Bayesian Ridge RegressionΒΆ

Computes a Bayesian Ridge Regression on a synthetic dataset.

See Bayesian Ridge Regression for more information on the regressor.

Compared to the OLS (ordinary least squares) estimator, the coefficient weights are slightly shifted toward zeros, which stabilises them.

As the prior on the weights is a Gaussian prior, the histogram of the estimated weights is Gaussian.

The estimation of the model is done by iteratively maximizing the marginal log-likelihood of the observations.

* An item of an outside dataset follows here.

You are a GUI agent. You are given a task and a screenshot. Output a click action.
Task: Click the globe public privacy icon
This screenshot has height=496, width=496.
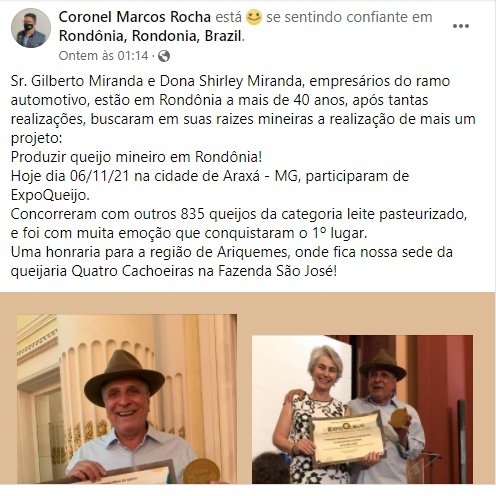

We also plot predictions and uncertainties for Bayesian Ridge Regression for one dimensional regression using polynomial feature expansion. Note the uncertainty starts going up on the right side of the plot. This is because these test samples are outside of the range of the training samples.

  • ../../_images/sphx_glr_plot_bayesian_ridge_001.png
  • ../../_images/sphx_glr_plot_bayesian_ridge_002.png
  • ../../_images/sphx_glr_plot_bayesian_ridge_003.png
  • ../../_images/sphx_glr_plot_bayesian_ridge_004.png

Out:



print(__doc__)

import numpy as np
import matplotlib.pyplot as plt
from scipy import stats

from sklearn.linear_model import BayesianRidge, LinearRegression

# #############################################################################
# Generating simulated data with Gaussian weights
np.random.seed(0)
n_samples, n_features = 100, 100
X = np.random.randn(n_samples, n_features)  # Create Gaussian data
# Create weights with a precision lambda_ of 4.
lambda_ = 4.
w = np.zeros(n_features)
# Only keep 10 weights of interest
relevant_features = np.random.randint(0, n_features, 10)
for i in relevant_features:
    w[i] = stats.norm.rvs(loc=0, scale=1. / np.sqrt(lambda_))
# Create noise with a precision alpha of 50.
alpha_ = 50.
noise = stats.norm.rvs(loc=0, scale=1. / np.sqrt(alpha_), size=n_samples)
# Create the target
y = np.dot(X, w) + noise

# #############################################################################
# Fit the Bayesian Ridge Regression and an OLS for comparison
clf = BayesianRidge(compute_score=True)
clf.fit(X, y)

ols = LinearRegression()
ols.fit(X, y)

# #############################################################################
# Plot true weights, estimated weights, histogram of the weights, and
# predictions with standard deviations
lw = 2
plt.figure(figsize=(6, 5))
plt.title("Weights of the model")
plt.plot(clf.coef_, color='lightgreen', linewidth=lw,
         label="Bayesian Ridge estimate")
plt.plot(w, color='gold', linewidth=lw, label="Ground truth")
plt.plot(ols.coef_, color='navy', linestyle='--', label="OLS estimate")
plt.xlabel("Features")
plt.ylabel("Values of the weights")
plt.legend(loc="best", prop=dict(size=12))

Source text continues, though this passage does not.